(Instructions to follow) Lay out every line of the records below as a JSON list of strings, one string per line, omitting blank lines.

(Exercise material)
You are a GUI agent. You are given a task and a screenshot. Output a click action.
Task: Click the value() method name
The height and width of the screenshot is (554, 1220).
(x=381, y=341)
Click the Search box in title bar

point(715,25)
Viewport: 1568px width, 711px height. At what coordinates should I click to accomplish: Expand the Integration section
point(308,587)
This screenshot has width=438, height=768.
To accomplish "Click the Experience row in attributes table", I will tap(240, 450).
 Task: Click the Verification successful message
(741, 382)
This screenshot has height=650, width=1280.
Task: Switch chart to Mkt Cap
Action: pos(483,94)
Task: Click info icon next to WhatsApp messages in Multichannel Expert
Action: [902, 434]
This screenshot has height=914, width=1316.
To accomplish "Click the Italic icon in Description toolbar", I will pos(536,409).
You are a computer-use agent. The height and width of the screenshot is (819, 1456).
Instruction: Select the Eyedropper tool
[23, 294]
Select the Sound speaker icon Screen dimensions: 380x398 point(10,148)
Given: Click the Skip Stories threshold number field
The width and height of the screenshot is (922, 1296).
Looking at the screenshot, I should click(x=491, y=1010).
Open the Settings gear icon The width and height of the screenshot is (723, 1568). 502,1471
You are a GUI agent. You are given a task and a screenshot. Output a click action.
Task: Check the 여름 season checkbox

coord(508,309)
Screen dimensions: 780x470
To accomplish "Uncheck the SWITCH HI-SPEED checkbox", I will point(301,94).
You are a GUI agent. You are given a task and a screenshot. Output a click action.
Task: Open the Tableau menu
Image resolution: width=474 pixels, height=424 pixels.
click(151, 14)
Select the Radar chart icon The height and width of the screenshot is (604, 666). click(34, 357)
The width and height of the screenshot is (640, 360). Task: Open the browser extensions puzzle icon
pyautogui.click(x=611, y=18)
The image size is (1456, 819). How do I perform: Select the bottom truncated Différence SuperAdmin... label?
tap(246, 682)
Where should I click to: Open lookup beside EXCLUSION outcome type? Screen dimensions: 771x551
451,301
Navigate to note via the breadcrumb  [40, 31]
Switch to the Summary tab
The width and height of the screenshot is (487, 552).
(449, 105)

(Answer to this exercise)
[
  "You are a GUI agent. You are given a task and a screenshot. Output a click action.",
  "Task: Click the value() method name",
  "The height and width of the screenshot is (554, 1220).",
  "(x=381, y=341)",
  "Click the Search box in title bar",
  "point(715,25)",
  "Viewport: 1568px width, 711px height. At what coordinates should I click to accomplish: Expand the Integration section",
  "point(308,587)",
  "This screenshot has width=438, height=768.",
  "To accomplish \"Click the Experience row in attributes table\", I will tap(240, 450).",
  " Task: Click the Verification successful message",
  "(741, 382)",
  "This screenshot has height=650, width=1280.",
  "Task: Switch chart to Mkt Cap",
  "Action: pos(483,94)",
  "Task: Click info icon next to WhatsApp messages in Multichannel Expert",
  "Action: [902, 434]",
  "This screenshot has height=914, width=1316.",
  "To accomplish \"Click the Italic icon in Description toolbar\", I will pos(536,409).",
  "You are a computer-use agent. The height and width of the screenshot is (819, 1456).",
  "Instruction: Select the Eyedropper tool",
  "[23, 294]",
  "Select the Sound speaker icon Screen dimensions: 380x398 point(10,148)",
  "Given: Click the Skip Stories threshold number field",
  "The width and height of the screenshot is (922, 1296).",
  "Looking at the screenshot, I should click(x=491, y=1010).",
  "Open the Settings gear icon The width and height of the screenshot is (723, 1568). 502,1471",
  "You are a GUI agent. You are given a task and a screenshot. Output a click action.",
  "Task: Check the 여름 season checkbox",
  "coord(508,309)",
  "Screen dimensions: 780x470",
  "To accomplish \"Uncheck the SWITCH HI-SPEED checkbox\", I will point(301,94).",
  "You are a GUI agent. You are given a task and a screenshot. Output a click action.",
  "Task: Open the Tableau menu",
  "Image resolution: width=474 pixels, height=424 pixels.",
  "click(151, 14)",
  "Select the Radar chart icon The height and width of the screenshot is (604, 666). click(34, 357)",
  "The width and height of the screenshot is (640, 360). Task: Open the browser extensions puzzle icon",
  "pyautogui.click(x=611, y=18)",
  "The image size is (1456, 819). How do I perform: Select the bottom truncated Différence SuperAdmin... label?",
  "tap(246, 682)",
  "Where should I click to: Open lookup beside EXCLUSION outcome type? Screen dimensions: 771x551",
  "451,301",
  "Navigate to note via the breadcrumb  [40, 31]",
  "Switch to the Summary tab",
  "The width and height of the screenshot is (487, 552).",
  "(449, 105)"
]